Nobody worried about the fact that the water to these fountains was flowing through lead pipes.
The bath houses were still busy with late morning bathers, men and women enjoying separate quarters. Their clothing neatly tucked away in the “lockers” around the bath.
Some people were lingering in the colorfully decorated common areas of the bath house.
This Tuesday morning, life was going on its usual merry ways at the many hotels (and brothels), shops and bakeries in the city.
The morning rehearsals at the Grand Theater had just concluded and the spectators were leaving the venue. It was a perfect morning.
The smaller Forum was busy too. Young men were competing in athletics, their families cheering them on. Some were standing in small groups discussing politics.

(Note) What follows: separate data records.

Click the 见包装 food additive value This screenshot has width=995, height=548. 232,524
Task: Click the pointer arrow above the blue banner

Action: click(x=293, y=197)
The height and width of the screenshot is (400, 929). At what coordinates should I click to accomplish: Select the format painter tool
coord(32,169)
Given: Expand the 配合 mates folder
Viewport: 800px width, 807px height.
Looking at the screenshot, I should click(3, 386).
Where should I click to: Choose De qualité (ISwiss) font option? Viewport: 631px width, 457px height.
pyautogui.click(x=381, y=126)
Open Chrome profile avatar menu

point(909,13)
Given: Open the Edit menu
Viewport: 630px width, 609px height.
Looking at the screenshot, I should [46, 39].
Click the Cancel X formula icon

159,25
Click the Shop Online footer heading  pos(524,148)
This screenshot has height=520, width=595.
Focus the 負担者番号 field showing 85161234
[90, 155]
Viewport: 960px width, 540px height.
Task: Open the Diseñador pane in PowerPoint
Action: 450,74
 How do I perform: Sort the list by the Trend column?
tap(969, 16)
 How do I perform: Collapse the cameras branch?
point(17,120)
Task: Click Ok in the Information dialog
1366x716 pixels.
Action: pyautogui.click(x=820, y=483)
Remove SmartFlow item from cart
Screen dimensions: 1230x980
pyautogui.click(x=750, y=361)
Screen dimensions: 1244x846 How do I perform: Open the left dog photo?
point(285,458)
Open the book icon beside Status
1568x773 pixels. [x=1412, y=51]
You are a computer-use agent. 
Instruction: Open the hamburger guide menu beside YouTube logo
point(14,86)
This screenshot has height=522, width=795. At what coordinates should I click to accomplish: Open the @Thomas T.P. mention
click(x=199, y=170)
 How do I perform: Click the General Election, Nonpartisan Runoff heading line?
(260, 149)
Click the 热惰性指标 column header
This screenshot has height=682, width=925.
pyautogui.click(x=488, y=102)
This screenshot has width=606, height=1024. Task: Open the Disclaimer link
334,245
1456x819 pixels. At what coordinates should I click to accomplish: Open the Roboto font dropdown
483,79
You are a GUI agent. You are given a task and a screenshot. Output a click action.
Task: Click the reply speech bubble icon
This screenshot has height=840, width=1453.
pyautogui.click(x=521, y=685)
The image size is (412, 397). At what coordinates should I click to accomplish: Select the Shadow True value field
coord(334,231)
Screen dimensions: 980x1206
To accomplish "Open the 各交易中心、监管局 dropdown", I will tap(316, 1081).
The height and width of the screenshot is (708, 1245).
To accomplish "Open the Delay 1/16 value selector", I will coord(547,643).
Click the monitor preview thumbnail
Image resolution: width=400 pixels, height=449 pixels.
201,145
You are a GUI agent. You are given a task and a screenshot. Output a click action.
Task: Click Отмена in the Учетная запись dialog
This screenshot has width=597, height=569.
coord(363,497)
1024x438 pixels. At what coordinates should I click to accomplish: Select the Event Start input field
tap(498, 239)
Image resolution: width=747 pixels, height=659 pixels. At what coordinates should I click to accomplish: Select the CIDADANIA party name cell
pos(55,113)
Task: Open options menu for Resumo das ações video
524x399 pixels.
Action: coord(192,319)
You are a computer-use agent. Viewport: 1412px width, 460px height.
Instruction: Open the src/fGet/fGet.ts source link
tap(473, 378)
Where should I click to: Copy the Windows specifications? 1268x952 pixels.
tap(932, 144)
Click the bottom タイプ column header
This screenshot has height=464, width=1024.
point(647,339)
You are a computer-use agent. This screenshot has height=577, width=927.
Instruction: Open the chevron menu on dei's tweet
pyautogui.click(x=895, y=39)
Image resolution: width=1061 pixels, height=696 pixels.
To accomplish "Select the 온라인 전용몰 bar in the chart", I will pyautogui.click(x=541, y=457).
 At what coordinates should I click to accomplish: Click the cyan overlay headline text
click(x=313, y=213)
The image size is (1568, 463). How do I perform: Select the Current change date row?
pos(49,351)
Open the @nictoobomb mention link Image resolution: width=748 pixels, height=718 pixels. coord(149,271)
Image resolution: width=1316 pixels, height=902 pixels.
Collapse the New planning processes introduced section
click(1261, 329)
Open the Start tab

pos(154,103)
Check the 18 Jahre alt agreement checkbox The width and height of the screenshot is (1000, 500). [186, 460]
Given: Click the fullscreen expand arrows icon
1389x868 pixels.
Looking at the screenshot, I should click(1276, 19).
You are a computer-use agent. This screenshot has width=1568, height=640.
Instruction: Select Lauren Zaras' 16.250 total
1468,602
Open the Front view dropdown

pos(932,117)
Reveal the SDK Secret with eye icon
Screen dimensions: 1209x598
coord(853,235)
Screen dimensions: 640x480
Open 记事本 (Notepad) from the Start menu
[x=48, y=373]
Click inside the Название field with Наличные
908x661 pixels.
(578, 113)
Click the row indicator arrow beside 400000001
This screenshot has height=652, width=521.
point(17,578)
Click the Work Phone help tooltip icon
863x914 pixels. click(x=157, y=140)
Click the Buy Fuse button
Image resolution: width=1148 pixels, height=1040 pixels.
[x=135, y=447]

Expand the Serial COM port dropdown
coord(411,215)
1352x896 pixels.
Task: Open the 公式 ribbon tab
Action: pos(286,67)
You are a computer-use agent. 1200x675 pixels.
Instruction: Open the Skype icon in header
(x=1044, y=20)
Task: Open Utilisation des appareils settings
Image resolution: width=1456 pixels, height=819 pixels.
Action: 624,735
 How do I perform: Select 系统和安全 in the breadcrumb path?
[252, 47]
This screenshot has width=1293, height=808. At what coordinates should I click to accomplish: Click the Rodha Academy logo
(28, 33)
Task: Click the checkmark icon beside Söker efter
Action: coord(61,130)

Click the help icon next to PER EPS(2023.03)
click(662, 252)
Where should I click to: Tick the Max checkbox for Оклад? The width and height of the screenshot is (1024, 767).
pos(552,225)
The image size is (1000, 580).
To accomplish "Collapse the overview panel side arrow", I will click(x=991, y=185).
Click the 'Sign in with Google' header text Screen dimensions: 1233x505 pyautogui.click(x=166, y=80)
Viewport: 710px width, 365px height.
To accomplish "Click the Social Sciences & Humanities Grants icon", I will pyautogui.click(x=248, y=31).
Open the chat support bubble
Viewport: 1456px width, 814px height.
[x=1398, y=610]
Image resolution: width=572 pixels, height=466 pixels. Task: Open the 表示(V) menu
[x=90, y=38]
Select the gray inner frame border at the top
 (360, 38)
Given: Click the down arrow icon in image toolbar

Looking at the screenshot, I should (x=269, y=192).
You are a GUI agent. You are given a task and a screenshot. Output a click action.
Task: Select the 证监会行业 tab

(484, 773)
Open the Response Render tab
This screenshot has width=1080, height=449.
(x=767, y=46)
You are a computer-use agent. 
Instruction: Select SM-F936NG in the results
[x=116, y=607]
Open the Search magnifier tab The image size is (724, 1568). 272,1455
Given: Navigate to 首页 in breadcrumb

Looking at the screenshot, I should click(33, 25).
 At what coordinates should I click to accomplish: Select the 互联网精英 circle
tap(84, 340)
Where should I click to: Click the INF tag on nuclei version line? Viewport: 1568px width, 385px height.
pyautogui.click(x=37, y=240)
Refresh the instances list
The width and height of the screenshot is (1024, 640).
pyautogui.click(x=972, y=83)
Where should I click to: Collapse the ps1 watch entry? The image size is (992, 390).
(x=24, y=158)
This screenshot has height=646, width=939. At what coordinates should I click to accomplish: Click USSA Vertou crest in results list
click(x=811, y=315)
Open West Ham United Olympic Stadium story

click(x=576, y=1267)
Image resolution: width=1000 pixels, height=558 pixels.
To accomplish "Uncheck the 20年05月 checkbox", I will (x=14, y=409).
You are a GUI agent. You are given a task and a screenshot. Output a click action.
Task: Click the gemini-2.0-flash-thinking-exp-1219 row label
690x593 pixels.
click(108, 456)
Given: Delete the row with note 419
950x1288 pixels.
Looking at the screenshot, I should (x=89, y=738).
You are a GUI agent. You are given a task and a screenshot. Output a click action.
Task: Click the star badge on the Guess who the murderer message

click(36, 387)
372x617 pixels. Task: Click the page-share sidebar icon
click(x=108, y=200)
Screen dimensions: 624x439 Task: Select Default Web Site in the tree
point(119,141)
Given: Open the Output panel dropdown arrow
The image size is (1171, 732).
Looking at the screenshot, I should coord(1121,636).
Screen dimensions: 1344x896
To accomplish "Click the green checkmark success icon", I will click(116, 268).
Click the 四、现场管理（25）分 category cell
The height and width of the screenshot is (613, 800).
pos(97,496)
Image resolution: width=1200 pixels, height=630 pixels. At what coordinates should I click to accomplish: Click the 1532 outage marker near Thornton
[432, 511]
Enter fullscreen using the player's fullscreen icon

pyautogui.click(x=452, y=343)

At the affluent villas of the nobel class and newly rich merchants, the morning was spent leisurely around the house.
Guests were entertained in the larger atrium, where the rainwater had been gathered in a shallow “pool” for some cooling on this warm summer morning.
The servants were busy dusting the frescos and cleaning the mosaic floors in and outside of the house.
Inhabitants and guests of the most opulent villas facing the sea, could enjoy splendid views from their elaborate terraces and gardens.
Those less fortunate could enjoy the public green spaces sprinkled around the city.
But the busiest place this morning was the Forum. It was the economic, religious and political center of the city, where municipal buildings, courts, temples and commercial activities were located around the two-story portico.
The northern end of the Forum was closed by the Capitolium, with Mount Vesuvius rising towards the sky right behind it.
An ordinary late summer day. Until … around noon, a “cloud of unusual size and shape” appeared overtop Vesuvius.
It could be seen across the city. At first, there was curiosity. But an hour later when ash started falling, people begun to panic. Many rushed towards the harbor, others started running north or south along the coast, but some 2000 people were hesitant to leave their homes. They would ride out whatever was coming and chose to take shelter in buildings and underground cellars they deemed safe. But the eruption escalated fast. Around 2 p.m. ash and white pumice was falling over the city at a rate of 10-15 cm (4-6 inches) an hour.
By 5 p.m. the sun was completely blocked and there was no light for the people still seeking shelter or running away from the city. Ash, bits of pumice and charred rocks were falling on the city. Fires were burning everywhere. Roofs started to collapse.
And then, in the morning of August 25, just before 7 a.m., a pyroclastic cloud of hot ash and toxic gas surged down on the city killing everyone who had remained in its vicinity. Not one was spared. Men, women, children and animals all perished.
The eruption buried the city under 4-6 meters (13-20 feet) of volcanic ash and pumice. Life as it had been on that late summer day in 79 A.D. was frozen in time for almost 1700 years.
Pliny the Younger, a Roman writer who managed to escape from the city in time, described the eruption in letters to his friend, which were discovered in the 16th century. The ruins of Pompeii were found only in 1748.
About 80% of the city has now been excavated and as the work progresses, we learn more about that fateful day 1938 years ago.
About 700,000 people currently live around the volcano, which last erupted in 1944.
As I am starting to “unpack” my latest travels, I wish you all a wonderful week ahead.